There's a lot of buzz these days around augmented reality (AR) and virtual reality (VR). While the latter has cooled down a little, many people believe that the former is going to be a key technology in the future. While a lot of buzz around both AR and VR begins with gaming, there's a lot more that can be done in areas such as education, real estate, health, tourism, and so on.
First though, it's important to know what the terms AR and VR represent. The difference between the two is simple - in VR, you wear a headset and "enter" a virtual world. You don't see elements from the real world, just the computer generated space you're in. With AR, you bring the digital into the real world, combining one with the other. So an app that lets you select furniture, and then place it in your living room to see what it looks like in your house, for example, is augmented reality, while an app that provides a 3D model of a house that you can look around in to see what the building looks like is an example of a virtual reality application. One of the problems with VR is that you need some kind of headset - at least a basic Google Cardboard headset. AR experiences typically work right off your phone, or sometimes, off your computer, though more advanced ones may require specialised equipment like glasses.
Here’s a non-comprehensive list of Indian companies that offer AR experiences to customers. We've tried these out to make sure they work well.
The company was one of the early entrants into the AR space, but it's continued to evolve its offering, and when we tested it while researching this article, we were really impressed by how powerful the experience is, and how easy the guided setup was. The Lenskart app and website both support the '3D Try On' feature. How it works is simple - give Lenskart access to your camera, and it'll show you what a frame looks like on your face.
That's pretty basic, but what Lenskart does is records your face from multiple angles - there's a short setup required where you follow onscreen prompts to look left and right, letting it map your face - and then when you "try" on a frame, you can swipe on the image to turn your head to the left and right as well, to get a view of the glasses from different angles. The frames are aligned impeccably, and the experience was pretty smooth and powerful in our experience.
Like Lenskart, CaratLane also lets you try on its products when shopping. Unfortunately, it won’t work on your computer and it doesn't work directly from the CaratLane app either. In addition to the CaratLane app, you need to install the Virtual Try On (VTO) app from CaratLane onto your phone to see your virtual self.
Using the VTO app is pretty straightforward but for first time, you’ll need to set it up. Frame your face in the camera view, turn left and right, and then place the markers for where earrings go in, and you're good to go. Look for things in the CaratLane app, and once you find something you like, you can see it modelled against your face. Getting started is a little cumbersome compared to the same setup on the Lenskart app, but otherwise the overall experience was good, and the placement of the products works really well, so you can get a good sense of what it's like before you spend any money.

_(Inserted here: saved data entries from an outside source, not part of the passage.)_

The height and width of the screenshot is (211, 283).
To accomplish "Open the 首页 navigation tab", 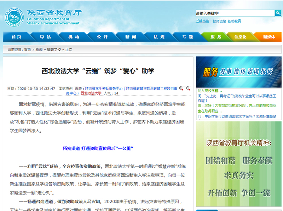I will [x=16, y=37].
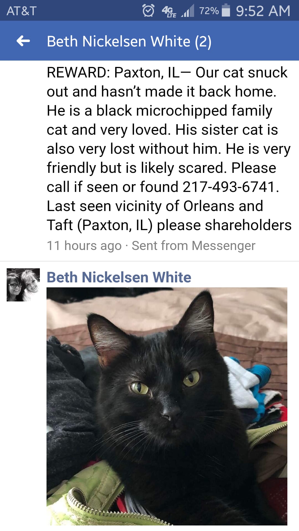Select the word REWARD in the message
The width and height of the screenshot is (299, 531).
76,72
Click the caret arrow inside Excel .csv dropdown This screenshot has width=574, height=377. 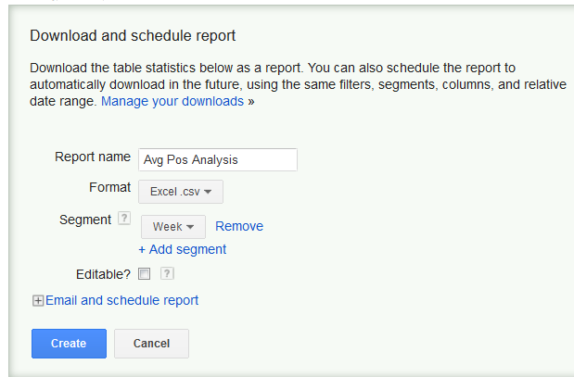coord(208,192)
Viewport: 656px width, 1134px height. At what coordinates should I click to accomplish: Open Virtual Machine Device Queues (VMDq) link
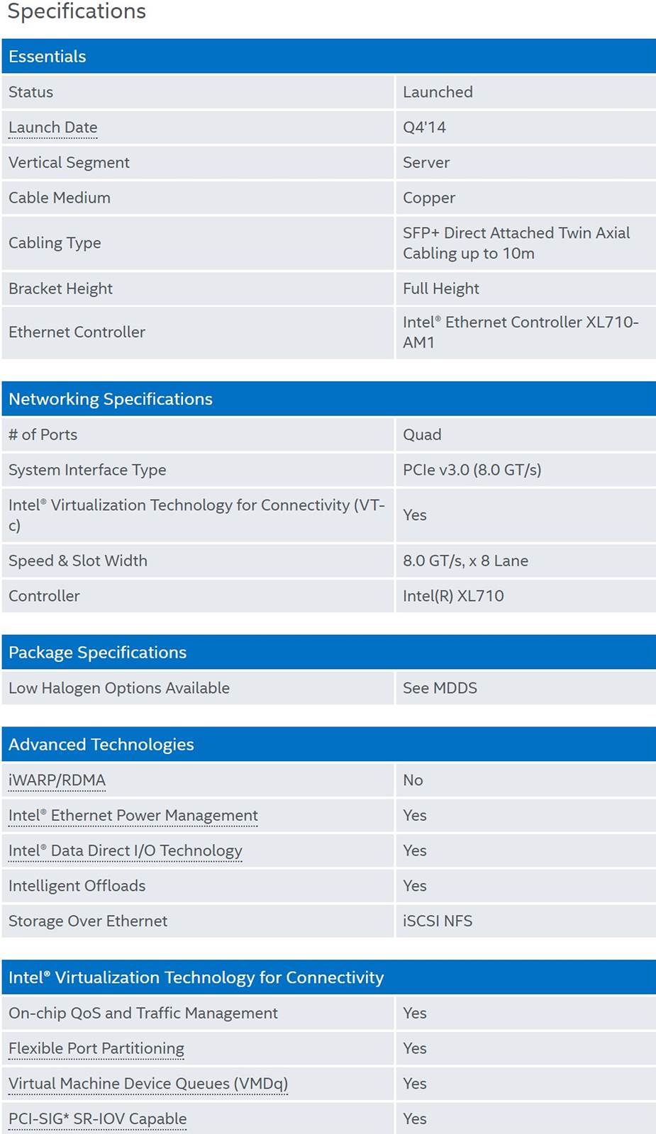coord(148,1084)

We recently wrote about Makaan adding its AR feature MakaanView, which allows you to look for houses simply by moving your phone around to look at the world around you. The app has a number of other cool features, but the AR feature is actually something we quite liked.

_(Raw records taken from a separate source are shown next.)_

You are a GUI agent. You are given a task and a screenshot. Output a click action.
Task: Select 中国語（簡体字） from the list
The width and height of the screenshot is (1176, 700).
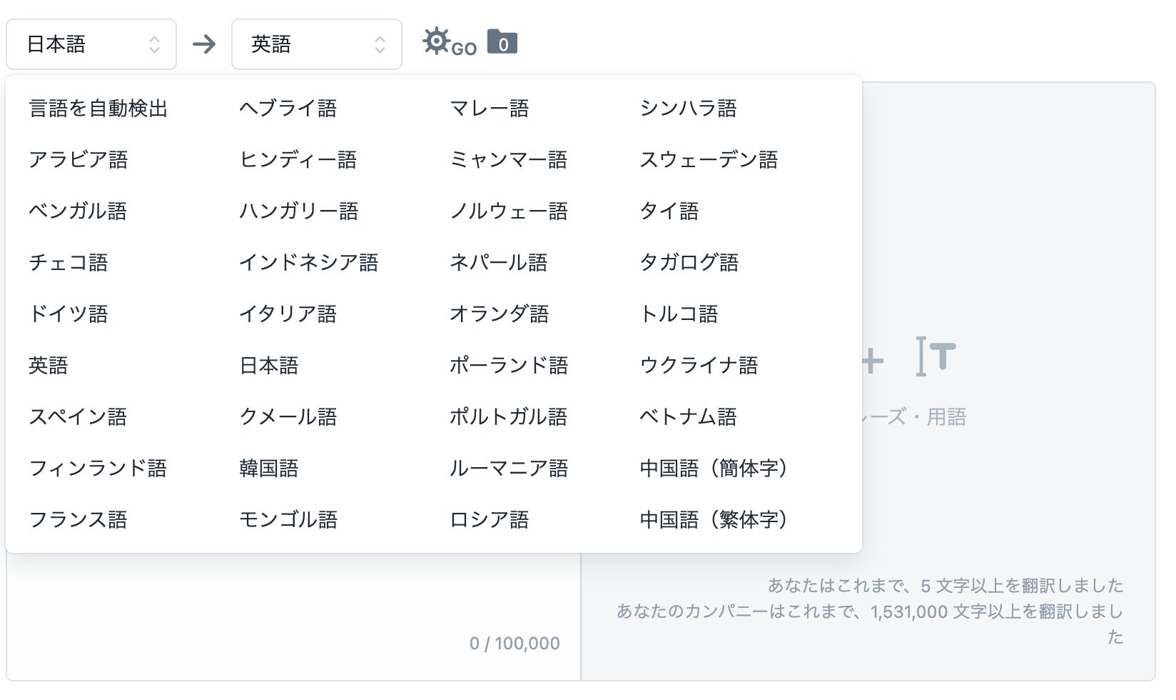(714, 469)
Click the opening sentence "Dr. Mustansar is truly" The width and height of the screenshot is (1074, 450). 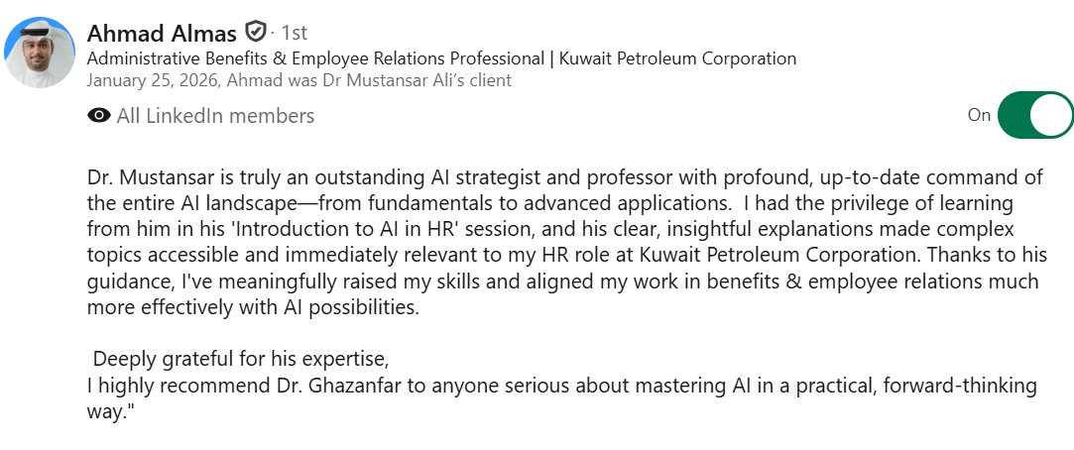click(188, 177)
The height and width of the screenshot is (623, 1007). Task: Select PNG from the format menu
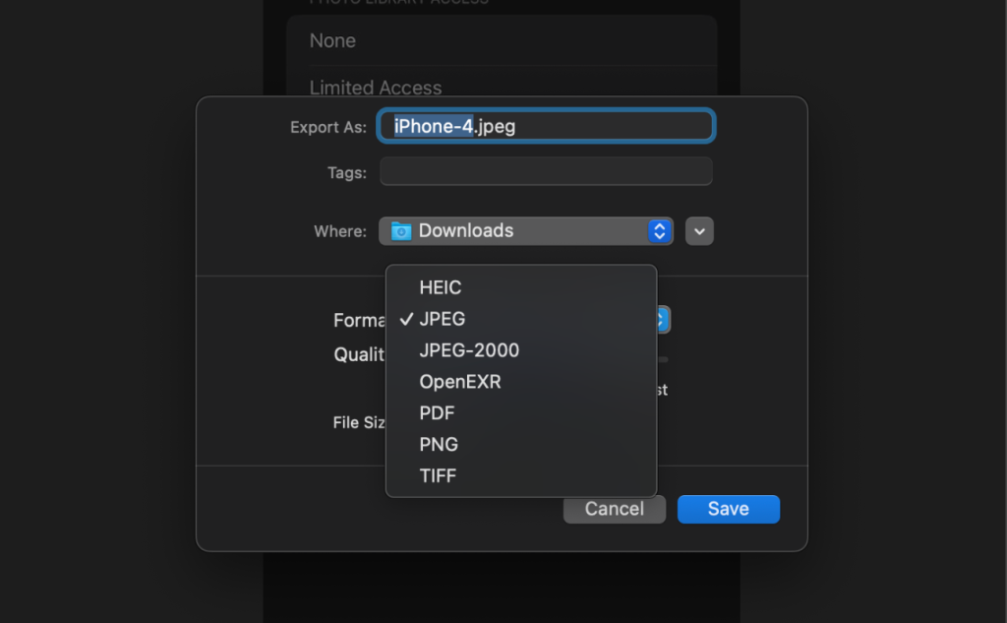[x=439, y=445]
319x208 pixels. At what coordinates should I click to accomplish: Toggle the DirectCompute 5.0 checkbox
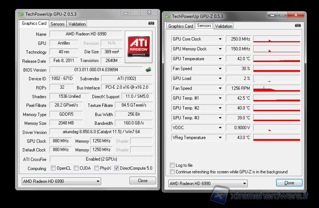(116, 168)
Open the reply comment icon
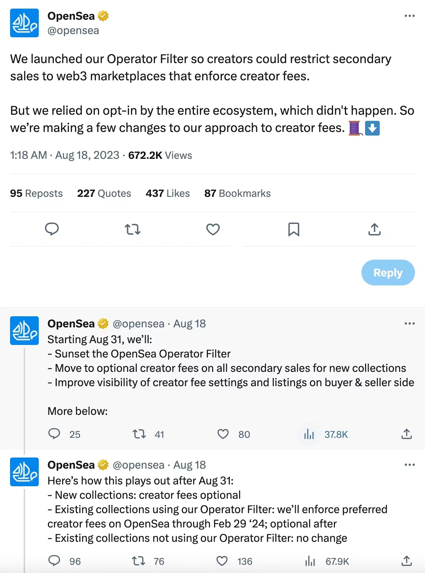The image size is (425, 573). pos(51,229)
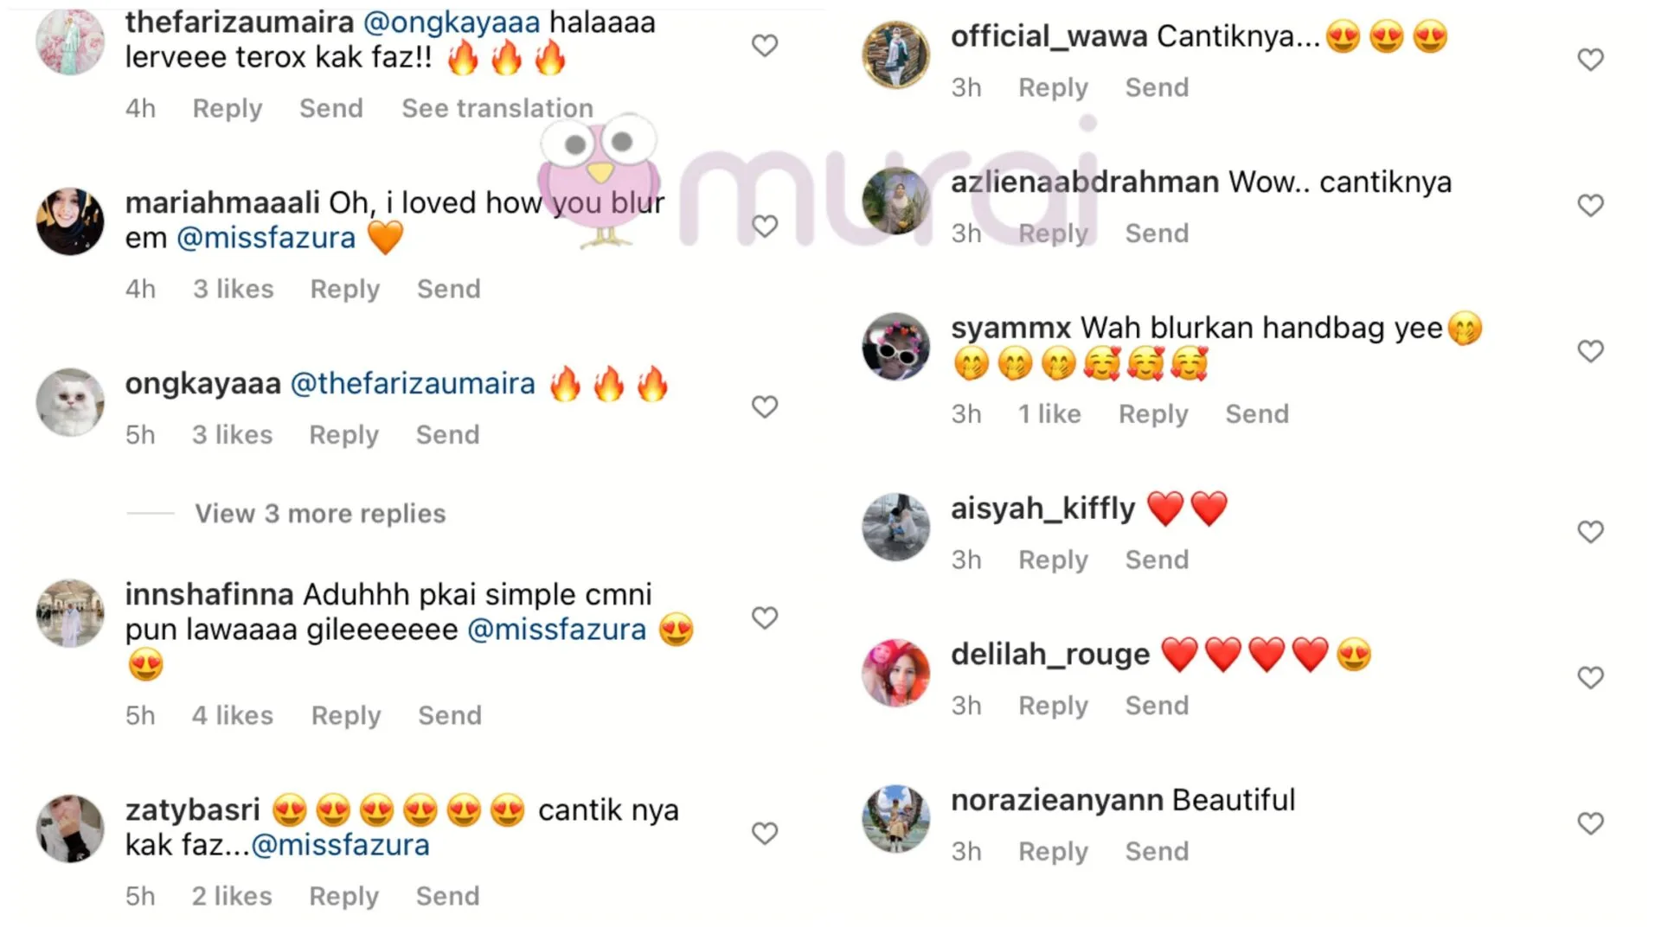Toggle like on delilah_rouge's comment
This screenshot has height=934, width=1661.
point(1591,677)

When you look for nearby properties, the phone goes into camera view, and you can point the phone at a tower to see how many units are available for rent in the building, for example. If you've narrowed down on the locality you're interested in renting or buying in, then this can be a clever way to quickly find available options, and to see whether you like the ones on offer or not.
4. SIB Mirror
The South Indian Bank is doing a number of interesting things in the app, such as physical gestures and patterns, detailed reports, and easy P2P transfers. In terms of AR, it has a very simple feature that other banks should copy - an ATM and branch finder. This shows you a list view, with locations and distances, and tapping the augmented reality button switches to a camera overlay, showing you exactly where the ATMs are.

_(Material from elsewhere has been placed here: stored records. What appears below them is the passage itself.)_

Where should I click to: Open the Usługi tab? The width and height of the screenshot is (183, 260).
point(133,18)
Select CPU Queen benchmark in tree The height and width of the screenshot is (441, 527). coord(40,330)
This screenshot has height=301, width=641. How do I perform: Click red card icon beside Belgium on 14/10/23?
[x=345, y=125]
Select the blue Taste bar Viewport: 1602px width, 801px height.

If you've ever been stuck outside a big complex and can't find the ATM, and there's no one nearby that you can ask, then you know exactly why something like this could be useful, as it'll help you pinpoint where you've got to go.
The great granddaddy of Indian comics, Tinkle holds a special place in the heart of many Indians. The comic is an institution, and in many ways, it stays true to its classic style and sense of humour. That doesn't mean that the comic is stuck in the past though.
Tinkle has integrated with augmented reality, so you can do things like scan your copy of the comic book to play games on your phone, or see bonus content. To do all this, you have to download theBlippar app, and then scan tags and images in the comic using the app.